Caseous lymphadenitis (CLA) is an infectious disease caused by the bacterium Corynebacterium pseudotuberculosis, that affects the lymphatic system, resulting in abscesses in the lymph nodes and internal organs. It is found mostly in goats and sheep and at the moment it has no cure.

==Research==
This disease is widely distributed throughout the world. It is found in North and South America, Australia, New Zealand, Europe, Asia and Africa. Caseous lymphadenitis causes considerable economic harm, because skins and carcasses have to be condemned. It seriously affects reproduction efficiency, wool, meat and milk production. Particularly in Australia, one of the largest producers of meat and wool. Studies have found CL incidence in commercial goat herds as high as 30%.

== Cause ==
The causative organism of caseous lymphadenitis is Corynebacterium pseudotuberculosis. Once successfully established within the host, this pathogen will circumvent the immune system with ease. As a result, it causes chronic infection that may last for most or all of an animal's life, although it is seldom lethal.

== Signs ==
It manifests itself predominantly in the form of large, pus-filled cysts on the neck, sides and udders of goats and sheep. Abscesses can also develop on internal organs. An abscess can develop either at the location where the bacteria enters the body or at a nearby lymph node. The infection can spread through the blood or lymphatic system, causing abscesses to form in other lymph nodes or internal organs throughout the body. Most commonly affected organs are the liver, lungs, kidneys and lymph nodes associated these organs. Abscesses grow gradually over time, and if they are located close to the skin, rupture is common. The abscesses are reported not to be painful.

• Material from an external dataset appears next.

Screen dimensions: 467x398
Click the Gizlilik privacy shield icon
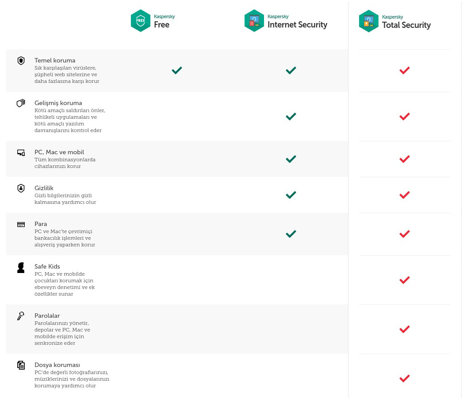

== Pathogenesis and transmission ==
The disease is highly contagious. When abscess rupture, releases it huge numbers of bacteria onto the skin and wool and it results to the consequent contamination of the surrounding environment. Neighboring animals may then be infected by the bacteria through immediate physical contact with the affected individual or indirectly via already contaminated fomites. Infected animals can contaminate the feed, water, soil, pasture and facilities. Even away from its mammalian host, the organism is well equipped for long-term survival in the environment. The disease is also easily spread through the materials that are used during the operation of the animals such as castration, identification with ear tags or by tattooing, and dehydration of abscesses. It is thought to also be spread by coughing or even by flies.

=== Diagnostics ===
Culture remains the gold standard for diagnosis in small ruminants. Synergistic hemolysis inhibition testing, as done for equine species has the ability to generate false positive results when applied to small ruminants.

=== Occurrence in other species ===
Corynebacterium pseudotuberculosis has also been isolated from occurring in other species such as deer, cattle, pigs, hedgehogs, laboratory mice, camels, horses, and humans. In only three species; sheep, goats and horses, it is recognized as a specific disease syndrome. The biotype of Corynebacterium pseudotuberculosis affecting horses and cattle is distinguishable from the biotype that infects small ruminants based on its ability to reduce nitrate in vitro. The equine and bovine strains can reduce nitrate, whereas the small ruminant strains typically do not.

== Treatment and vaccination ==
Treatment of affected animals consists of the drainage of abscesses, followed by cleansing and chemical cauterization, usually with 10% iodine, or even removal of the affected superficial lymph nodes. Also there is antibiotic therapy, which can be used as a treatment. Despite the fact that C. pseudotuberculosis is sensitive in vitro to almost all antibiotics that have been tested, antibiotic therapy is not very efficient.

The most effective way of controlling caseous lymphadenitis is still a topic of discussion. Vaccination is the primary remedy for the control of the disease in several countries, whereby immunisation reduces the spread of infection, leading to a gradual decline in incidence of the disease. However, proprietary caseous lymphadenitis vaccine is still not available, which would be a complete protection against the disease.